(WHAT THE EXERCISE ASKS) Update the entries from the first line up to and including the line that contains "x-tick-label: 2007 is" by replacing "Image resolution" with "Screenshot size", leaving everything else unchanged.

(RECORDS FOR THIS TASK)
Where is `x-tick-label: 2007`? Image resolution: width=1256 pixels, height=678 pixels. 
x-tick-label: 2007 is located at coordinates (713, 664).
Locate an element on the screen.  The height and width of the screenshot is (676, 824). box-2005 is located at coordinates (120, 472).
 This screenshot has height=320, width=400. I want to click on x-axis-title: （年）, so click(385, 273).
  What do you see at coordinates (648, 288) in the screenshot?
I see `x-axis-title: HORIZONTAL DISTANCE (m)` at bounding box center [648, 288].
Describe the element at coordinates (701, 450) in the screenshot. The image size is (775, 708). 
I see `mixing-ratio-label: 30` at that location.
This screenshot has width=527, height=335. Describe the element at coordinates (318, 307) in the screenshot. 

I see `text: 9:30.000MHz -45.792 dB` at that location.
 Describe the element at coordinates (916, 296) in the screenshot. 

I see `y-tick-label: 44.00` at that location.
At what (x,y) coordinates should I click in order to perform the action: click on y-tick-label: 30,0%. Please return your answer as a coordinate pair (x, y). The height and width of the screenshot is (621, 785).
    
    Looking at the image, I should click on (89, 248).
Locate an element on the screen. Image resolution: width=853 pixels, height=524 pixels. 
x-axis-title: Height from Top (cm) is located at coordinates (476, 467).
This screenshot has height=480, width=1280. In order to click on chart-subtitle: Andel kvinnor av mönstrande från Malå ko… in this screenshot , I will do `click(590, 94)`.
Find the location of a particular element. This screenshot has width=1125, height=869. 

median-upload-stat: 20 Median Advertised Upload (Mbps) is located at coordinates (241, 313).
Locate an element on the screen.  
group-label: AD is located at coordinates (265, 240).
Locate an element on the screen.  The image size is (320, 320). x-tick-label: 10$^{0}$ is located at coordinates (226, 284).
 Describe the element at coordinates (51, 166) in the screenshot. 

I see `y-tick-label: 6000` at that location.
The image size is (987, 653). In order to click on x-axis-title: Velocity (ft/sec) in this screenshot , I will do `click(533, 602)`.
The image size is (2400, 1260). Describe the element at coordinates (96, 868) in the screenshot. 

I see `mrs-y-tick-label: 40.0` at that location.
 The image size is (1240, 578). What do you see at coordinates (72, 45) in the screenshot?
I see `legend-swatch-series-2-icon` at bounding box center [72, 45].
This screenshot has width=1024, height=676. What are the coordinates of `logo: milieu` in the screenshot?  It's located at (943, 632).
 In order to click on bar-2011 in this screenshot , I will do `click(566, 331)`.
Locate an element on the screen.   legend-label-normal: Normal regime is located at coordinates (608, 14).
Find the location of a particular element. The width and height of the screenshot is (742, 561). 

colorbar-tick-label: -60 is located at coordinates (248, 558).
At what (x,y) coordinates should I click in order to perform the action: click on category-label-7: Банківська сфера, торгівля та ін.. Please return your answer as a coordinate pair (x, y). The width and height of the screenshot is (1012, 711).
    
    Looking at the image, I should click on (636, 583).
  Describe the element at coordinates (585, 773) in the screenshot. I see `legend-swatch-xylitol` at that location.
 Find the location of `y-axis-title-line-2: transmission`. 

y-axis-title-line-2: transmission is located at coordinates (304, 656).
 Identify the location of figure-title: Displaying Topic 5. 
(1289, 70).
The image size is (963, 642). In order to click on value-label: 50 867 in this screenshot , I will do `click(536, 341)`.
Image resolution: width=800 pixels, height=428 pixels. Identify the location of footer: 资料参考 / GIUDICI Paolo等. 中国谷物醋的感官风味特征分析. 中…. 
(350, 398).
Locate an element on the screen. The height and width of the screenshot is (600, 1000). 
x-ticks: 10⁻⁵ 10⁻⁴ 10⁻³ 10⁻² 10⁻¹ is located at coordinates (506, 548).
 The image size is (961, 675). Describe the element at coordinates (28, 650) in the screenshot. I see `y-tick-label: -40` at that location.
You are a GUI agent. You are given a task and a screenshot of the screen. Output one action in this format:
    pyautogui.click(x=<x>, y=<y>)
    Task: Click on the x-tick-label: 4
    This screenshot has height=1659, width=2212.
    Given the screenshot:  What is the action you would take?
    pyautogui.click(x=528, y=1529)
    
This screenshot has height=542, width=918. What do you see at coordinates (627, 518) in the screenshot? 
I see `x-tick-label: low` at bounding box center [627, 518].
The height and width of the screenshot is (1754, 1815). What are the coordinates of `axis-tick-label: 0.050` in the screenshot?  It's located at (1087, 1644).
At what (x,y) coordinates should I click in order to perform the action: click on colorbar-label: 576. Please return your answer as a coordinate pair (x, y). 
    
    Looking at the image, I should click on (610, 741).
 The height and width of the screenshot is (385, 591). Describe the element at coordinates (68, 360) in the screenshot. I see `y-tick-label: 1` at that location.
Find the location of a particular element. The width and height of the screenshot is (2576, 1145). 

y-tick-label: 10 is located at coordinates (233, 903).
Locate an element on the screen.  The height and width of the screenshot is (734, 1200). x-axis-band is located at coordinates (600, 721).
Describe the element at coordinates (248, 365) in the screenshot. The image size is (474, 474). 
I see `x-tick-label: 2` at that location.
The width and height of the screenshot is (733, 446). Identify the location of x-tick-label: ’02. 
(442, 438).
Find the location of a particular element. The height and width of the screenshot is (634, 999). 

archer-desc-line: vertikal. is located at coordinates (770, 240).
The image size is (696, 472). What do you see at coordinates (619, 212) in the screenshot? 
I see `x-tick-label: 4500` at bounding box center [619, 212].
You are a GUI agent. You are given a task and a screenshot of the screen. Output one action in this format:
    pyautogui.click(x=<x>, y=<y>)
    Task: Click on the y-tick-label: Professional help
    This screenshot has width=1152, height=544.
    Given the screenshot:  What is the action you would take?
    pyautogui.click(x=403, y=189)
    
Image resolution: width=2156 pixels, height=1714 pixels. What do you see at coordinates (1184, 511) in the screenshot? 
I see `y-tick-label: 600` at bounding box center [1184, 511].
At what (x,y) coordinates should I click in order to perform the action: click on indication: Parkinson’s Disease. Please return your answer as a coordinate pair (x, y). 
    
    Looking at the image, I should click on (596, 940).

(REPLY)
Where is `x-tick-label: 2007`? Screenshot size: width=1256 pixels, height=678 pixels. 
x-tick-label: 2007 is located at coordinates (713, 664).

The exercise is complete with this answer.